Mengapa musti demikian, karena dalam derita panjang, sejarah Banggai, indentitas “Ternate” dan “Tobelo” merupakan satu kesatuan tubuh. Ternate merujuk pada Kerajaan di bagian Utara Kepulauan Maluku yang merupakan sekutu Vereeniging Oast Indische Compagnie (VOC) Belanda yang menjajah negeri Banggai selama 201 tahun, sejak raja Mbulang dipaksa oleh Sultan Ternate untuk menandatangani Kontrak I dengan Ternate dan VOC Belanda pada tahun 1689 hingga tahun 1900 pada masa raja Abdul Azis sebelum kemudian Korte Verklaring ditandatangani oleh raja Abdul Rahman di tahun 1908. Sementara Tobelo bukan hanya menunjuk pada salah satu wilayah Kesultanan Ternate seperti Galela, Jailolo, Sula, dan Bacan, tetapi Tobelo menitik pada gerombolan perompak (bajak laut) dan perampok dari Ternate dan Tidore yang sering menyerang dan menjarah harta benda orang-orang Banggai, baik saat tenang maupun saat perang, sehingga kerapkali terjadi perselisihan dan pertumpahan darah dengan Talenga-talenga (para kesatria) Banggai, baik itu di Pulau Banggai, Pulau Peling, Pulau Labobo, Pulau Bangkurung dan Pulau Bokan serta di wilayah Banggai darat. Sikap barbarian gerombolan ini, begitu lekat dan menyisakan traumatik dalam perjalanan hidup Mian Banggai, bahkan acap kali kita mendengar orang-orang tua di kampung kita, sering mempersonifikasikan anak-anak mereka yang bandel, urakan, dan suka bertengkar dengan ungkapan “Pokakanamo Kai Ko Tobelo Miano” suatu tutur yang menunjukan betapa “Tobelo” telah menjadi stigma negatif, sehingga para orang tua kita, menyiratkan agar kita tidak mengikuti karakter gerobolan Tobelo masa lalu. 
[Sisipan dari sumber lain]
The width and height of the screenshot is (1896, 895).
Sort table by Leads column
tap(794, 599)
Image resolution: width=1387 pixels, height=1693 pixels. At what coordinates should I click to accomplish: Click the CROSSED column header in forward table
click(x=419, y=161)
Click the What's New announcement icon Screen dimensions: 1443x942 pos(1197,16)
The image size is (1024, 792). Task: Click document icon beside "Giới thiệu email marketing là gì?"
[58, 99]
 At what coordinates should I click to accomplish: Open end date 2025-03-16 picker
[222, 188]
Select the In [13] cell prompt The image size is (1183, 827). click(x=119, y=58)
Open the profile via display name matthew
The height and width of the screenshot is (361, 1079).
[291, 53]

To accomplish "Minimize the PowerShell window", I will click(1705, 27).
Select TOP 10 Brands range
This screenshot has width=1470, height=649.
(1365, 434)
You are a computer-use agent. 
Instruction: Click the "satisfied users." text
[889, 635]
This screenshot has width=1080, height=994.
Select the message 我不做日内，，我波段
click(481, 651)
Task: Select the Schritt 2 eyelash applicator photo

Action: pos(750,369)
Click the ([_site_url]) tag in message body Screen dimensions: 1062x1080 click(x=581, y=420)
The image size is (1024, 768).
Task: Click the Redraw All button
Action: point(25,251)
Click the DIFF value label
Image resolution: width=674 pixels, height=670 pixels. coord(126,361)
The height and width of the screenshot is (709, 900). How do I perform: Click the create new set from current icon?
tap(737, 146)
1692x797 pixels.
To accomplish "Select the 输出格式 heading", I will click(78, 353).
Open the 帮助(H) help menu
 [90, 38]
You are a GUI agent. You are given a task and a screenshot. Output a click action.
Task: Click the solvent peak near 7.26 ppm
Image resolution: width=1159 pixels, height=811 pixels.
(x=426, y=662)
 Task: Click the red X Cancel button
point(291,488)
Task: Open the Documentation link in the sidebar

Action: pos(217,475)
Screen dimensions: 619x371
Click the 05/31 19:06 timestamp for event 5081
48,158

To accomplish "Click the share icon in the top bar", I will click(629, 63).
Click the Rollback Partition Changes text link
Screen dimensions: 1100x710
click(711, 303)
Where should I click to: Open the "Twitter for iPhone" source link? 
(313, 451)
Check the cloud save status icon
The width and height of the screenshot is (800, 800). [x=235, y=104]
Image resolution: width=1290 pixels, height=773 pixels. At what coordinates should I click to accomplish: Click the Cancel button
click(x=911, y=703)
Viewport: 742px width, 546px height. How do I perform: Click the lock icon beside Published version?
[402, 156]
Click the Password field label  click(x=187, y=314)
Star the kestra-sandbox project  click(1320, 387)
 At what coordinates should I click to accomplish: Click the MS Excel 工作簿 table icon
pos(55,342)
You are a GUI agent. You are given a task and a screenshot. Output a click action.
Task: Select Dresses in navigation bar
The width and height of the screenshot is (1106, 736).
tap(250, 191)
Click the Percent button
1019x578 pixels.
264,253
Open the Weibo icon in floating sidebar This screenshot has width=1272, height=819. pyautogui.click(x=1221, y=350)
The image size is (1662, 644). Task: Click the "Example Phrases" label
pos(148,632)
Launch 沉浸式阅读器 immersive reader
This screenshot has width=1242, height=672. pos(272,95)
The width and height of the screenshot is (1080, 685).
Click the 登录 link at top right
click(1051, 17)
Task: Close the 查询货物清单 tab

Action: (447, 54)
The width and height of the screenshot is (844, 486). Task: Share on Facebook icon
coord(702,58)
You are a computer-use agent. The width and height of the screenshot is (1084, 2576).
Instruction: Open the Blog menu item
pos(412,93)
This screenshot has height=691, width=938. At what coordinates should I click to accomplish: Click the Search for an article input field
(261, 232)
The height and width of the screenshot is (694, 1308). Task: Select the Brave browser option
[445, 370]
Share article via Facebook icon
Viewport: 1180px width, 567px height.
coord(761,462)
A.     Penjajahan Ternate dan Sekutunya

Kehadiran Portugis dan Spanyol yang semula di sambut baik oleh Sultan Ternate berubah menjadi kebencian, dikala kedua Bangsa Eropa itu kian bernafsu menguasai Ternate, upaya mengusir Portugis dan Spanyol dilakukan Sultan Khairun dan dilanjutkan oleh Sultan Baabullah (1570-1583) dengan meminta bantuan Kesultanan Demak dan VOC Belanda. Demak mengirim bantuan tanpa syarat sebagai bentuk solidaritas sesama Kerajaan Islam, dibawah pimpinan Raden Cokro yang kemudian sesampainya di Ternate didaulat sebagai Panglima Perang oleh Sultan Babullah (1 Moh.Yamin,1985). Sementara VOC Belanda bersedia memberikan bantuan dengan syarat mereka diberikan otoritas pula dibeberapa wilayah kekuasaan Ternate, termasuk Banggai sebagai jaminan karena posisi Ternate yang merupakan leenheffer (penerima pinjaman/bantuan perang) pada VOC  (2 Francois Valentijn,1880).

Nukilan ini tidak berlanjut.